If a hospital is facing a problem with quality or safety, chances are another facility is having the same problem. That's especially the case with hospital-acquired infections, which can kill over 100,000 patients a year.
So, a group of providers is teaming up to share best practices on how to fix those problems in a way that enlists Lean management, a philosophy of eliminating waste through constant improvement and incremental changes to an organization's processes.
The Catalysis Healthcare Value Network is made up of 72 providers who engage in ongoing discussions around quality and safety. Catalysis, an Appleton, Wis.-based not-for-profit, connects health systems, provides education and coaching about Lean transformation and coordinates on-site visits at member health systems so members can see the real solutions in action. Membership costs $25,000 a year. Catalysis organizes about 20 on-site visits a year, in addition to hosting webinars and a two-day conference.

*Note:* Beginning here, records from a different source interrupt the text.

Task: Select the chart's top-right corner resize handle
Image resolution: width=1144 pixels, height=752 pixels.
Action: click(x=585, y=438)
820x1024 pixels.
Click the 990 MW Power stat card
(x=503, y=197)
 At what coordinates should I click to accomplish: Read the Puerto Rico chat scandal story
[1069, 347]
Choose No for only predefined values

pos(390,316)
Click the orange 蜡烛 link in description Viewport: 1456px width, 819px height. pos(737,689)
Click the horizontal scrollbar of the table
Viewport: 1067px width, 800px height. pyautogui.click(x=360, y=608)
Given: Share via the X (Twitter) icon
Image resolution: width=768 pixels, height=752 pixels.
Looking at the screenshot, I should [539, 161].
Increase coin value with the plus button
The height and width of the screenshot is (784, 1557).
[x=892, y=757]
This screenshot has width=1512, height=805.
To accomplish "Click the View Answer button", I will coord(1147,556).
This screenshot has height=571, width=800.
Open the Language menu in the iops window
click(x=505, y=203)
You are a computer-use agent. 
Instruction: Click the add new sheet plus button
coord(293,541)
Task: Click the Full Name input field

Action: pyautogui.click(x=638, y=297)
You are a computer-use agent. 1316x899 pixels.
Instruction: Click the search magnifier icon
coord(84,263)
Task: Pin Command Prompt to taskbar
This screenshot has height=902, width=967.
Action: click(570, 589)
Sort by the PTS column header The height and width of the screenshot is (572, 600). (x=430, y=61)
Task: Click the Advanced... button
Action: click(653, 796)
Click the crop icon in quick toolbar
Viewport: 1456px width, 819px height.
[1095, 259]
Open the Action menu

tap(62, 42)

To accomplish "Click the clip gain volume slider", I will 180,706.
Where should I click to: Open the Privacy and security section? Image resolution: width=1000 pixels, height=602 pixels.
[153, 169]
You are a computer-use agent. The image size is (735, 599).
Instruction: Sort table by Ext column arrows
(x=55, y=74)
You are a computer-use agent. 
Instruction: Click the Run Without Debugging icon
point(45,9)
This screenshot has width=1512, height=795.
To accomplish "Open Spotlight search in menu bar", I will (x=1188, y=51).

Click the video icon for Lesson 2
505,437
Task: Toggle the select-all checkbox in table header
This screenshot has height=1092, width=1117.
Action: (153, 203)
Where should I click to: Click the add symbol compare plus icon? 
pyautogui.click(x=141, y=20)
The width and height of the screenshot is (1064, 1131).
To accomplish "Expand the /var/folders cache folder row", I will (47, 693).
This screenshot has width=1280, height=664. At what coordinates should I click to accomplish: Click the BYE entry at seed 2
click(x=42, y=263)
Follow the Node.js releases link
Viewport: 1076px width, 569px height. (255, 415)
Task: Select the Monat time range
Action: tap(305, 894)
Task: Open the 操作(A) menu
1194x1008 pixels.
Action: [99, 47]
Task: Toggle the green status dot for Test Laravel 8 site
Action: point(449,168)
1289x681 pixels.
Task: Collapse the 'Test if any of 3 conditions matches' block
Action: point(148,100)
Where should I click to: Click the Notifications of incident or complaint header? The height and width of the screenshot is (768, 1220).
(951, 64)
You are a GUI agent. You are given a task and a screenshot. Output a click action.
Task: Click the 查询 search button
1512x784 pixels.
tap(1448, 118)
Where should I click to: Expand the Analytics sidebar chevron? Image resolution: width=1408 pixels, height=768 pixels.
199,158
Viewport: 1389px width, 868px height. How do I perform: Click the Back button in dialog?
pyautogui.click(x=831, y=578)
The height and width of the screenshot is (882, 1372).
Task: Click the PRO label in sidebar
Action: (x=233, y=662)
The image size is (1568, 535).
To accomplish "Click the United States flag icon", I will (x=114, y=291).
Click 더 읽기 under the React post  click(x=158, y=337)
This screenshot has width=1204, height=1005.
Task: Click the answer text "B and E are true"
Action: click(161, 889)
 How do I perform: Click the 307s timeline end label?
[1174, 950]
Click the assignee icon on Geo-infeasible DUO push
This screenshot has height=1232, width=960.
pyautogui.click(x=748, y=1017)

One of the solutions currently being disseminated across the Catalysis network attempts to limit bloodstream infections that originate from a patient's central line catheter, a long-term intravenous medication line placed into a large vein in the patient. U.S. hospitals have made strides in reducing the rate of central line-associated bloodstream infections, or CLABSI, but the deadly complication still affects over 30,000 patients a year and has a 12% to 25% mortality rate, according to the Centers for Disease Control and Prevention. That has cost the U.S. healthcare system over $1.8 billion since 2001.
Catalysis member Salem (Ore.) Health is resolving its CLABSI problem by standardizing processes and implementing frequent evaluations of patients' need for a central line. The result is a 64.3% drop, from 14 infections in its fiscal 2015 to five infections in 2016, according to Debbie Goodwin, Salem Health's in-house Lean expert.
As a part of the solution, Salem staff outlined specific roles and steps for central line cleaning, changing, or removal that should be followed the same way every time for every patient. Cleaning staff are taught a standardized procedure, to ensure that room conditions aren't the root cause of infections.
Solutions across the Catalysis network often stress standardization because a culture of bad habits or neglect can spread across an organization and lead to poor outcomes, said Paul Pejsa, director of the Catalysis network.